ANNAPOLIS – When Najat Arafat Khelil left Palestine in 1962, she never thought it would be the last time she would live in her homeland.
She was angry over what had happened – maybe even militant – but today the Potomac resident plays a crucial role in the Middle East peace process.
As national president of the Palestinian American Congress, Khelil has been at the forefront of public discussion regarding recent clashes between Israelis and Palestinians. She has worked closely with Palestinian leader Yasser Arafat and President Clinton at achieving a lasting peace in the name of Palestinian Americans.
Khelil came from Nablus, a Palestinian city right in the middle of the violence occurring between protesters and Israeli forces that broke out a week ago. She left there as a teen to study physics at Ohio State University on a Fulbright Scholarship.
That was before the Six-Day War of 1967 changed her life.
Israel captured areas now known as East Jerusalem, the West Bank and the Golan Heights in the war.
Khelil learned Israel had taken a census at the time of occupation, denying any Palestinian not accounted for re-entrance into the territory. Her family tried to sign her up, but to no avail.
“Coming to study in the United States, assuming I would be coming here for a few years, all I had was just my clothes,” she said. “All my memories, all that ever belonged to me was in our house in Nablus. So it was a total destruction of my life.”
Nearly 3 million Palestinians faced the same expulsion.
When war broke out, Khelil was working on her doctoral degree in nuclear physics from the University of North Texas. In 1973, she became the first woman to receive such a degree in the state.
Khelil visited her family sporadically after the war. It took nine years for her to get Israeli approval to visit Nablus for the first time, she said. Entrance was only possible for her from a bridge in Jordan, and she said she had to withstand humiliating strip searches at the border.
“It was like we were animals and we didn’t need any privacy,” she said.

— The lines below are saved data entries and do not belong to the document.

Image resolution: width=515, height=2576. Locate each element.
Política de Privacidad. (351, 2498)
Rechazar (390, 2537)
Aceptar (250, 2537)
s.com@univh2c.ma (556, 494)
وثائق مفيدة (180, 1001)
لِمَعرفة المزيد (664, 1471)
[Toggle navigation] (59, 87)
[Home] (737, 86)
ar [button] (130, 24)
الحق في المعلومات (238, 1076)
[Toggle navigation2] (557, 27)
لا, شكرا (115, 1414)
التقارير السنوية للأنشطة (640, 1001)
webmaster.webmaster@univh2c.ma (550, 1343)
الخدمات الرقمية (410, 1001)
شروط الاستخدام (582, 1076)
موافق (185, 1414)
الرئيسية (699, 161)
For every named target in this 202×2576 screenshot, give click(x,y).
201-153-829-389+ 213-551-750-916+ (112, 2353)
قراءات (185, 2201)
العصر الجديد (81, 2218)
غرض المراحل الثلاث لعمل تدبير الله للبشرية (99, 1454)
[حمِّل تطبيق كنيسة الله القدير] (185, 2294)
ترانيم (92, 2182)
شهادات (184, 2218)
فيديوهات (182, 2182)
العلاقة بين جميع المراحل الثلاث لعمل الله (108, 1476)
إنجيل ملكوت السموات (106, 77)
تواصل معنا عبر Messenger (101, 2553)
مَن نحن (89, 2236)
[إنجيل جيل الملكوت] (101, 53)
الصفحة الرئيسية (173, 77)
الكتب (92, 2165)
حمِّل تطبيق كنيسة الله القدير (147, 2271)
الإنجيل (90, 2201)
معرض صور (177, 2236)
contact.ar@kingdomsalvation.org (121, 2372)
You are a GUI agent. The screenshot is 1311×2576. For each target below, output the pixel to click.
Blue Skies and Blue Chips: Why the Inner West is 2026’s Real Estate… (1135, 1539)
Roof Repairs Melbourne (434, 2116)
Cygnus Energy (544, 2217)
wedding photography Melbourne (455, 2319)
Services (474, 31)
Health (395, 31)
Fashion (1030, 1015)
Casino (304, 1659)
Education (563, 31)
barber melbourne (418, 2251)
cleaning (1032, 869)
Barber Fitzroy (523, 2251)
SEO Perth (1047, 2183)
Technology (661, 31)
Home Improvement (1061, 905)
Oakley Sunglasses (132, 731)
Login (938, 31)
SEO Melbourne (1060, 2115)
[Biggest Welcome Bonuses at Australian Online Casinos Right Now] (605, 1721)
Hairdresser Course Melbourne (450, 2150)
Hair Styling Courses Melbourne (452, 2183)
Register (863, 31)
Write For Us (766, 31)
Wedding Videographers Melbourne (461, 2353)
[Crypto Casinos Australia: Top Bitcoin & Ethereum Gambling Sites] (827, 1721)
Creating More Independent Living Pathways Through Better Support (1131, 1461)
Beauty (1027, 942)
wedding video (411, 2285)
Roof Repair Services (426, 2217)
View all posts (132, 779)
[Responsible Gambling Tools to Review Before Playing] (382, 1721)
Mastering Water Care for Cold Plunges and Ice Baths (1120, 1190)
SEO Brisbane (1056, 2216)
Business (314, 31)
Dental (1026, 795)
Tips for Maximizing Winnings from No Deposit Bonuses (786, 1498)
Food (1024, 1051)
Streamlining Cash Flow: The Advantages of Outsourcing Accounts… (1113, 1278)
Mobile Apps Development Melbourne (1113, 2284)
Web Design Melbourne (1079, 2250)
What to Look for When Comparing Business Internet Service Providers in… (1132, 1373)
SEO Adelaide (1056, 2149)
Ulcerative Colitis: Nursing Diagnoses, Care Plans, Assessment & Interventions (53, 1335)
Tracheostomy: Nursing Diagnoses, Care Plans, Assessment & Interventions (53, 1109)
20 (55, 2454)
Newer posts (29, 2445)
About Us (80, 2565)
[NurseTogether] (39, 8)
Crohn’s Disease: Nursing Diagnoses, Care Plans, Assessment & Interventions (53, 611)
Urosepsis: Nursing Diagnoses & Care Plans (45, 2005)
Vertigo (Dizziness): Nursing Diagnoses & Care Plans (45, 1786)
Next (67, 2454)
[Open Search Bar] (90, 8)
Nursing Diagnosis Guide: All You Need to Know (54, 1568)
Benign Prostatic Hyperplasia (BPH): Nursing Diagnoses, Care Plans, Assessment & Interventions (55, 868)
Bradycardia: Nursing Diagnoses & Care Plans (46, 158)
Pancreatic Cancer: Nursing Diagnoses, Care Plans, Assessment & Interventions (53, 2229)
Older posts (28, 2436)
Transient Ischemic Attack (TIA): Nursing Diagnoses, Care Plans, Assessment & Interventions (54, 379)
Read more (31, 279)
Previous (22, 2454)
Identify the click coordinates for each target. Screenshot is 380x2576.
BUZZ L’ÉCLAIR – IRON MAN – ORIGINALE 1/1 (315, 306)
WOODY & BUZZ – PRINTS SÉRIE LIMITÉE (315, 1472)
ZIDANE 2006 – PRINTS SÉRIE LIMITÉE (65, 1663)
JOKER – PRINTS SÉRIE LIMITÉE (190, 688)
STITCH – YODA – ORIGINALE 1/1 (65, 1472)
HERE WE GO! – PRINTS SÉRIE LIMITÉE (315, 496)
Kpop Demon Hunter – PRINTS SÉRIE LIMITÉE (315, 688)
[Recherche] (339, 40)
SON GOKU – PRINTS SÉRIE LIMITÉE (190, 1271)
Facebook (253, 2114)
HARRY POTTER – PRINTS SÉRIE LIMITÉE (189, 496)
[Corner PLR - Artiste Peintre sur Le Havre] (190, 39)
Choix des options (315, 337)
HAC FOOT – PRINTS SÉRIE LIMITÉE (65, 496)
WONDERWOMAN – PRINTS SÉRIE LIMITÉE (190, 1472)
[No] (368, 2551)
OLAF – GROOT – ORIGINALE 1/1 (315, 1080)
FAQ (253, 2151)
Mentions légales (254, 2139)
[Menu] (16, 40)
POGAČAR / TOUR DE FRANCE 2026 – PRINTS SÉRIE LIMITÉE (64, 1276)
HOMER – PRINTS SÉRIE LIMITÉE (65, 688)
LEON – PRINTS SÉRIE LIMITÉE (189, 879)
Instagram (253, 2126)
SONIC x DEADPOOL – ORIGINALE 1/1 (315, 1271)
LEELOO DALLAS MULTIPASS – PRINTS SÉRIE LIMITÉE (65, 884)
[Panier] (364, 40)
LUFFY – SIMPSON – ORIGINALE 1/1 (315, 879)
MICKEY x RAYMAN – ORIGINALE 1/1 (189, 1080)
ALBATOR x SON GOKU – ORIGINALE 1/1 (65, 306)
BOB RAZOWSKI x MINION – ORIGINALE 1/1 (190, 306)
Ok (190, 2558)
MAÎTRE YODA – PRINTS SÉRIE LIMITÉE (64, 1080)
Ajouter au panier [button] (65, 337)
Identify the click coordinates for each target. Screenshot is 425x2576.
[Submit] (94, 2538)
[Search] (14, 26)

Now an American citizen, Khelil grew up insulated from the world outside Nablus. She was a teen-ager very angry about abuses she had witnessed in her life, uncaring about the Israelis who lived a few miles from her and hardened by experiences since the war. But a visit to Israel after finishing school in Texas changed her life again.
Her niece begged her to go swimming during the visit, but no water sources were nearby. They had to go to Netanya, an Israeli city with miles of beach.
Khelil was reluctant to look at the people she hated, but seeing babies running on the beach and youngsters sunning themselves gave her an epiphany.
“They (Israelis) solved the Jewish problem by creating a Palestinian problem,” she remembered thinking. She realized the Palestinians would be wrong to do the same thing.
Khelil began working with American Jews and other groups toward achieving peace, including setting up a 1985 United Nations conference in Nairobi that brought an organized group of women Jews and Palestinians to the same table.
Now she works with the likes of Clinton and Arafat.
Ever since Likud party leader Ariel Sharon visited the Temple Mount, a Muslim holy site, last week, Khelil has been joining and mobilizing protests outside the Israeli Embassy in Washington. Friday, she returned from a meeting at the White House looking tired and distressed.
“When I get frustrated, that is just a drop of the anger most Palestinians are feeling,” she said. She had gotten little sleep the nights before when she failed to reach family members by phone. Then she went to a meeting at the White House, where she said everyone listened but offered little solace.
“I feel like I’m hearing a broken record,” she said of recent talks. She is also upset that the president and Vice President Al Gore have publicly condemned Arafat.
“We did not hear one single remark condemning what Israel is doing right now,” she said, referring to the deaths of nearly 100 Palestinians and 3,000 injured at the hands of Israeli troops. Khelil has known Arafat since 1976, and she believes he wants peace between Palestinians and Israelis.
“The point is that when you talk about peace, it has to be peace with justice to all of Palestine,” she said. “So far, what’s been done is trying to achieve peace by giving Palestinians the minimum of their requirement. And as long as that issue is not resolved . . . then peace cannot and will not last.”